Auch die rheinland-pfälzische Landesregierung will zunächst an der Maskenpflicht im Handel festhalten. „Das Coronavirus ist noch da und noch gefährlich, das zeigen lokale Ausbrüche“, sagte eine Sprecherin des Landesgesundheitsministeriums der „Rheinischen Post“. Gerade die Ferienzeit sei nun entscheidend für eine Beurteilung des weiteren Infektionsgeschehens. Daher wäre die Aufhebung der Maskenpflicht aktuell das falsche Signal.

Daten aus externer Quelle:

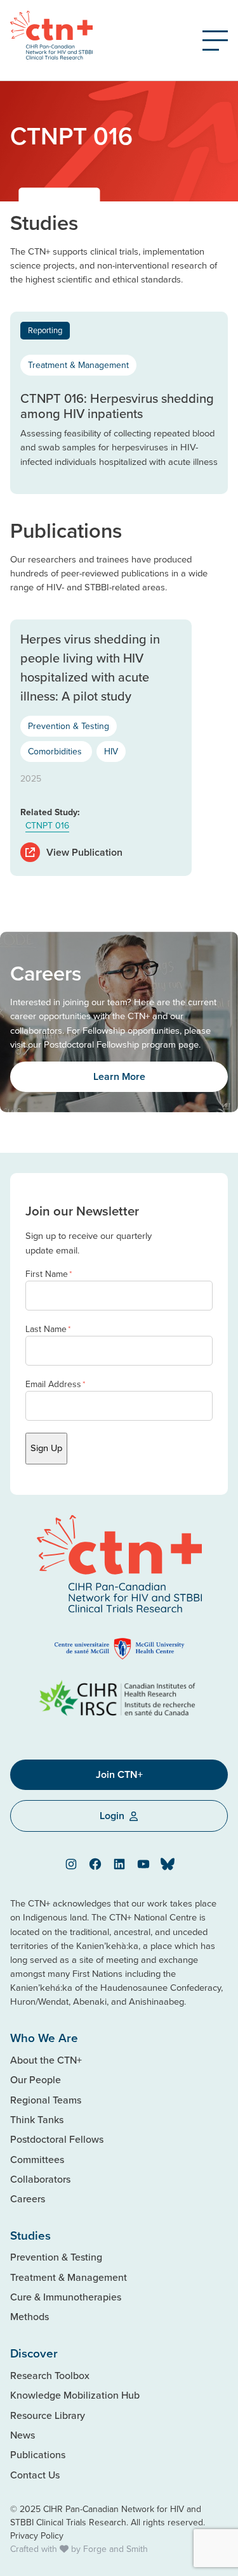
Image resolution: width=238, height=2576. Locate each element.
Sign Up (46, 1447)
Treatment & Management (78, 364)
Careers (27, 2198)
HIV (111, 751)
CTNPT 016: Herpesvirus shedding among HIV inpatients (117, 405)
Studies (30, 2235)
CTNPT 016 (47, 825)
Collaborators (40, 2179)
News (22, 2435)
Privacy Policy (36, 2535)
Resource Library (47, 2415)
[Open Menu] (215, 40)
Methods (29, 2316)
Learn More (119, 1076)
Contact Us (35, 2475)
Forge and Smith (115, 2548)
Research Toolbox (49, 2375)
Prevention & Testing (68, 726)
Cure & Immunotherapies (65, 2297)
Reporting (45, 330)
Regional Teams (45, 2100)
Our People (35, 2079)
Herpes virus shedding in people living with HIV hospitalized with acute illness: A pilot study (90, 667)
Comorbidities (56, 751)
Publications (37, 2454)
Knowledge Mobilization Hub (75, 2395)
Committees (37, 2159)
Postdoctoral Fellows (56, 2139)
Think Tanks (36, 2119)
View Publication (84, 852)
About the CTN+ (46, 2060)
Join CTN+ (119, 1774)
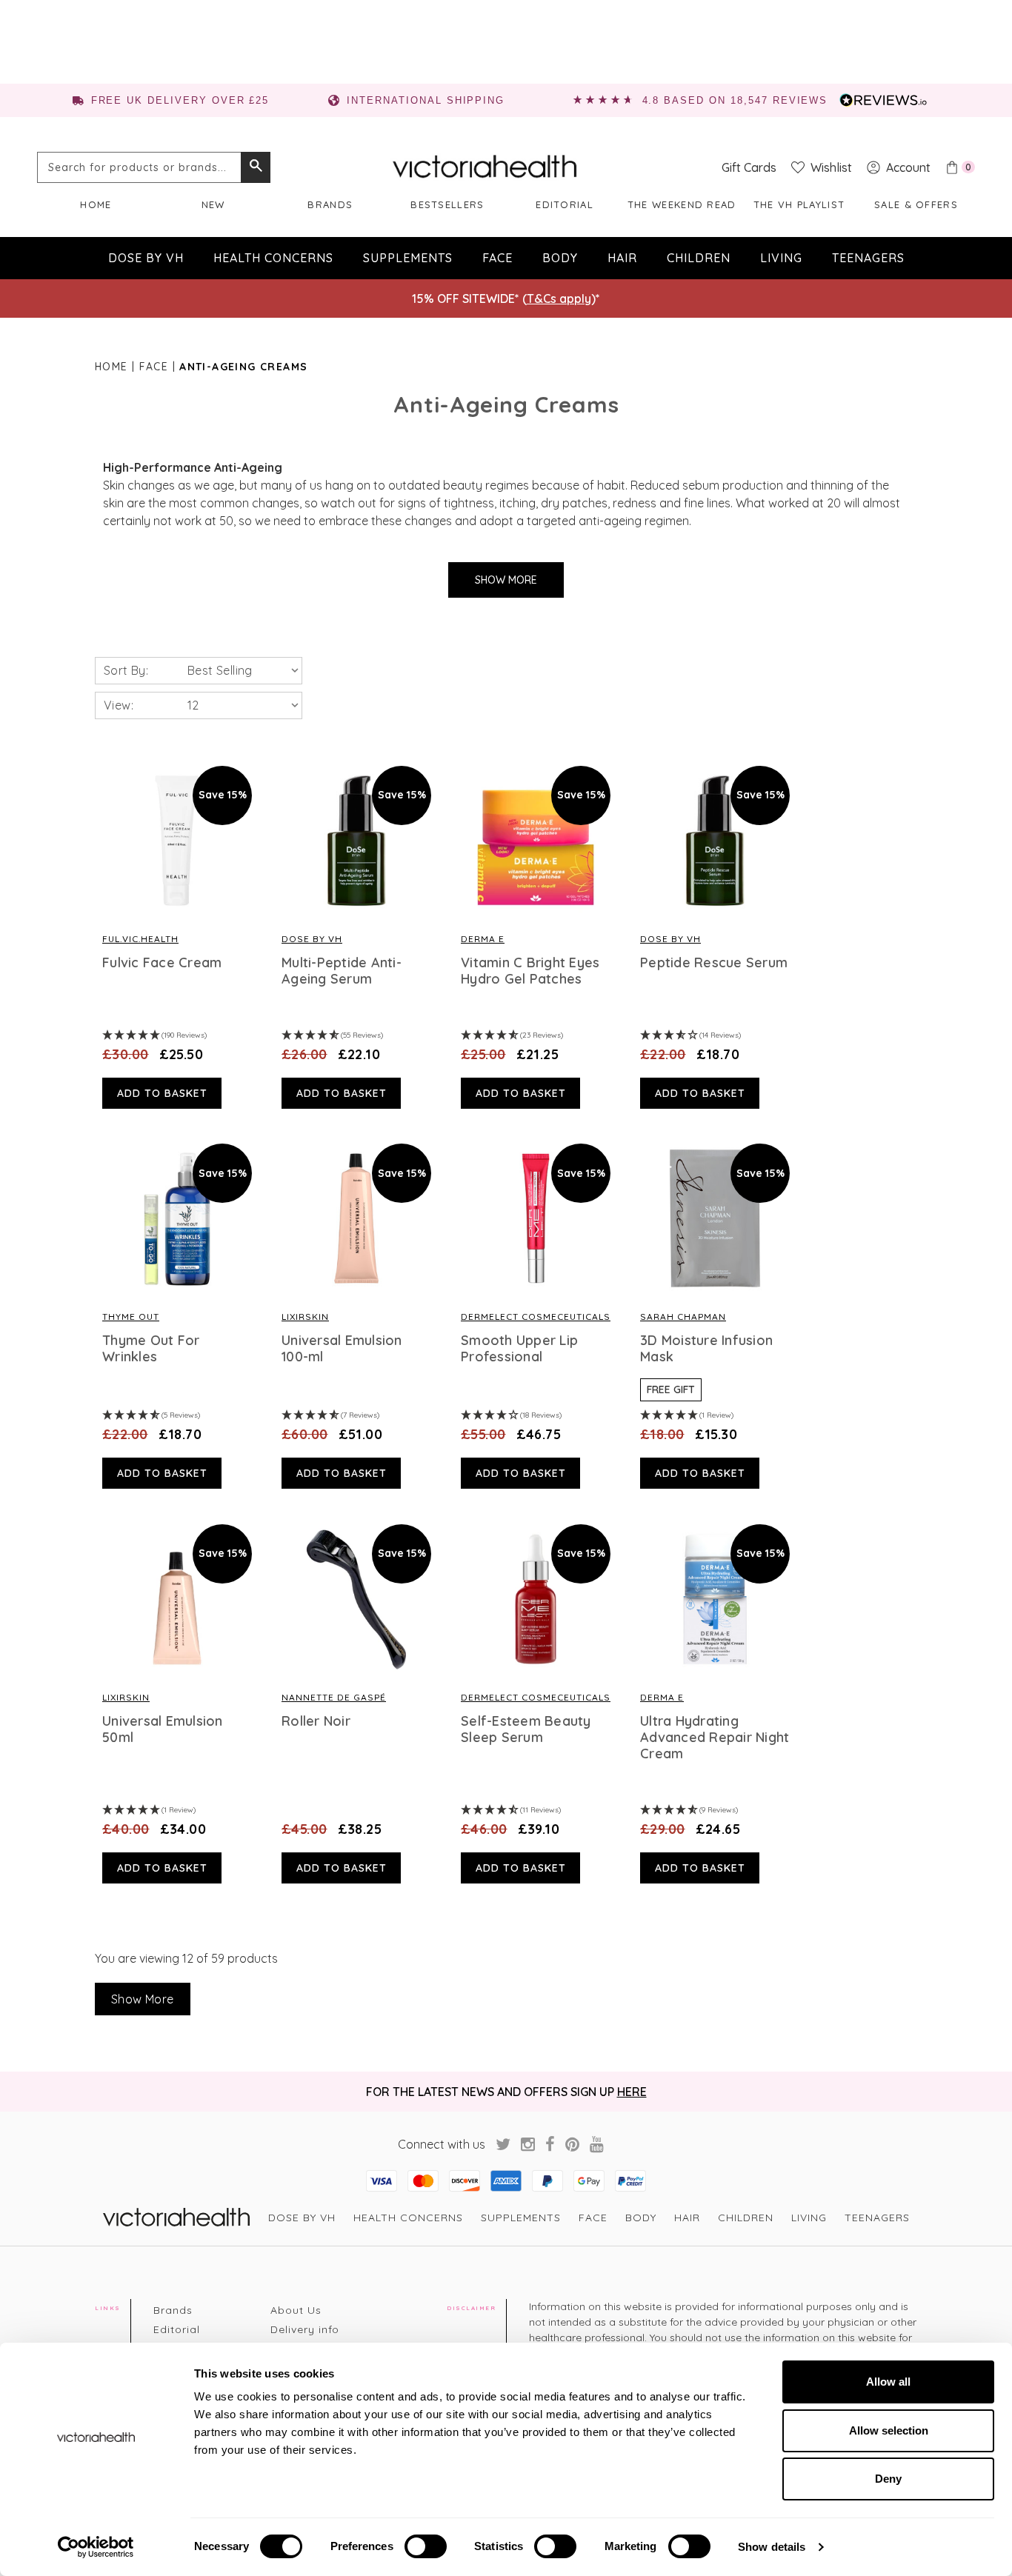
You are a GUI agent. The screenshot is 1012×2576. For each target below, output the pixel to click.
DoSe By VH (312, 938)
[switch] (426, 2546)
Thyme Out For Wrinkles (150, 1348)
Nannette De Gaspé (334, 1697)
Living (781, 257)
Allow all (888, 2381)
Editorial (564, 204)
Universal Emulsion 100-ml (342, 1348)
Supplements (408, 257)
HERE (632, 2091)
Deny (888, 2478)
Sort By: (126, 670)
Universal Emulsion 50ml (162, 1729)
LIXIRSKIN (305, 1316)
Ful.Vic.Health (140, 938)
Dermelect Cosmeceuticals (535, 1316)
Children (698, 257)
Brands (330, 204)
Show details (771, 2546)
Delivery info (304, 2329)
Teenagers (868, 257)
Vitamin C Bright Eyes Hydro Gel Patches (530, 971)
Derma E (483, 938)
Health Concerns (273, 257)
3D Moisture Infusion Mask (706, 1348)
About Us (296, 2310)
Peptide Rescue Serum (714, 963)
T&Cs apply (559, 298)
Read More (177, 840)
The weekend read (681, 204)
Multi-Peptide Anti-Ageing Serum (342, 971)
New (213, 204)
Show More (506, 580)
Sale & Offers (916, 204)
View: (118, 705)
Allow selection (888, 2430)
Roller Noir (316, 1721)
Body (560, 257)
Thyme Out (130, 1316)
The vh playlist (799, 204)
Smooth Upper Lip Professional (519, 1348)
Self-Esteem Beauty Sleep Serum (526, 1729)
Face (497, 257)
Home (95, 204)
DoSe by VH (146, 257)
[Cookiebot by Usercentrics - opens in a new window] (96, 2547)
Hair (622, 257)
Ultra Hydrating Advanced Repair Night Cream (714, 1737)
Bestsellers (447, 204)
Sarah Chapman (683, 1316)
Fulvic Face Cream (162, 963)
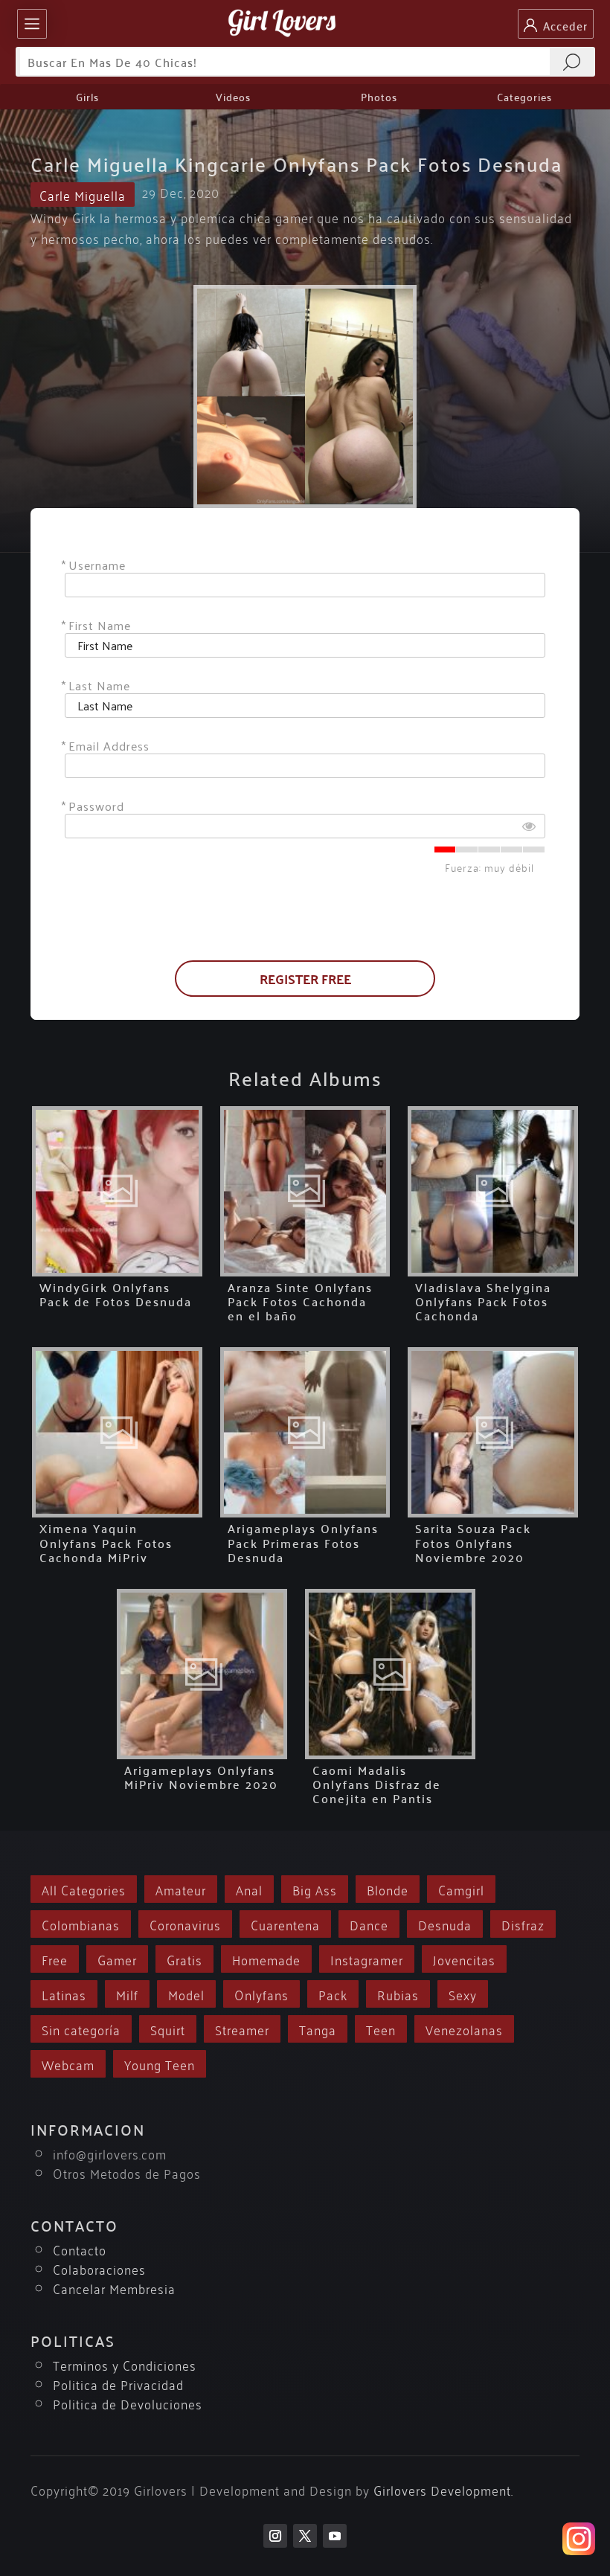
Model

Mecklenburg-Vorpommern hatte am Wochenende angekündigt, angesichts niedriger Corona-Infektionszahlen die Maskenpflicht im Handel abschaffen zu wollen. "Wenn das Infektionsgeschehen so gering bleibt, sehe ich keinen Grund, länger an der Maskenpflicht im Handel festzuhalten", sagte Mecklenburg-Vorpommerns Wirtschaftsminister Harry Glawe (CDU) der "Welt am Sonntag" (WamS). Er geht davon aus, dass das Kabinett in Schwerin in seiner Sitzung am 4. August das Ende der Maskenpflicht im Einzelhandel beschließen wird.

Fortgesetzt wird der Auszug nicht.